При истолковании шума надо принять во внимание звучность тонов сердца. Так, если систолический шум сразу следует за ослабленным первым тоном или, тем более, если этот шум полностью замещает («съедает») первый тон, то это говорит о гемодинамически очень большой митральной недостаточности: створки клапана так укорочены и так удалены друг от друга, что в систоле они не могут сомкнуться. В результате первый тон не возникает совсем или же оказывается очень слабым. Наоборот, сохранность тона говорит об удовлетворительном смыкании створок, то есть об их более правильном функционировании.

Для молодых врачей нередко единственным основанием для диагностики клапанного порока у постели больного служит шум, и, чем он громче, тем, вроде бы, и порок больше. Это так же неверно, как диагностировать пневмонию только на основании хрипов в легких.

Во-первых, есть довольно многочисленная группа функциональных шумов. Ведь клапаны сердца – это не просто механические заслонки, пассивно открывающиеся и закрывающиеся под действием разности давлений в смежных камерах. Так, сосочковая мышца не только препятствует тому, чтобы створка не вывернулась в предсердие во время желудочковой систолы, но и обеспечивает оптимальное натяжение створки, как это делают канаты с корабельным парусом. Если, скажем, систолическое сокращение сосочковой мышцы окажется чрезмерным, то створка клапана не сможет отойти от стенки желудочка на достаточное расстояние, чтобы коснуться противоположной створки. В результате возникнет систолический шум, хотя никакого анатомического повреждения клапана нет. Если же сосочковая мышца сократится недостаточно, то удерживаемая ею створка взметнется выше, чем противоположная, и полного, герметичного смыкания створок опять-таки не произойдет.

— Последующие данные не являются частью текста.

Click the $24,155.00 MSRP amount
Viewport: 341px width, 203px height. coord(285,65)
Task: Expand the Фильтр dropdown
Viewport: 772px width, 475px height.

Смыкание створок зависит, кроме того, от величины клапанного кольца; если оно расширилось, то створки не смогут приблизиться примкнуть друг к другу. А диаметр кольца во многом зависит от тонуса мышцы сердца. Наконец, на протяжении одной и той же систолы размеры и геометрия полости желудочка непрерывно меняются, и, следовательно, изменяется взаиморасположение всех частей клапанного аппарата. Таким образом, герметичность клапана зависит не только от сохранности створок, но и от слаженного взаимодействия всех участков сердечной мышцы. Здесь требуется настолько точная регулировка и согласованность, что можно лишь удивляться, почему функциональные шумы не встречаются еще чаще.

Во-вторых, если даже шум органический, а не функциональный, то главное для практиче-

76

ского врача не просто констатировать порок, а выяснить, в какой мере он расстраивает гемодинамику, то есть насколько он серьезен. В этом отношении шум сам по себе, в частности, его громкость, редко позволяет сделать надежный вывод. Впрочем, пальпируемоесистолическое дрожание на рукоятке грудины или диастолическое дрожание (мурлыканье) на верхушке с несомненностью указывает на очень резкий («хирургический») аортальный или митральный

стеноз.

Обычно же оценка тяжести порока основывается не на свойствах шума, а на целом комплексе других признаков. Например, давняя и значительная недостаточность митрального клапана обязательно вызывает гипертрофию левого желудочка и левого предсердия. Поэтому если систолический шум на верхушке не сочетается с усиленным верхушечным толчком, а на ЭКГ нет значительного отклонения электрической оси сердца влево и нет отрицательной фазы зубца Р, то митральную недостаточность можно смело расценить как незначительную.

Точно так же, если на аорте и в пятой точке слышен дующий диастолический шум, но нет гипертрофии левого желудочка, нет характерного скачущего пульса на сонных артериях и размах пульсового давления в пределах нормы, то аортальная регургитация, по-видимому, мала. При стенозе устья аорты судить о выраженности препятствия можно по результатам пальпации сонных артерий: уменьшенная амплитуда и замедленный характер пульсовой волны (pulsus parvus et tardus) указывают на значительный аортальный стеноз. У пожилых людей систолический шум на аорте встречается нередко. Он может быть обусловлен как склеротической деформацией и обызвествлением полулунных клапанов, так и неровной поверхностью эндотелия аорты. Обнаружение нормальной, хорошей пульсации сонных артерий позволяет оценить этот шум более благоприятно.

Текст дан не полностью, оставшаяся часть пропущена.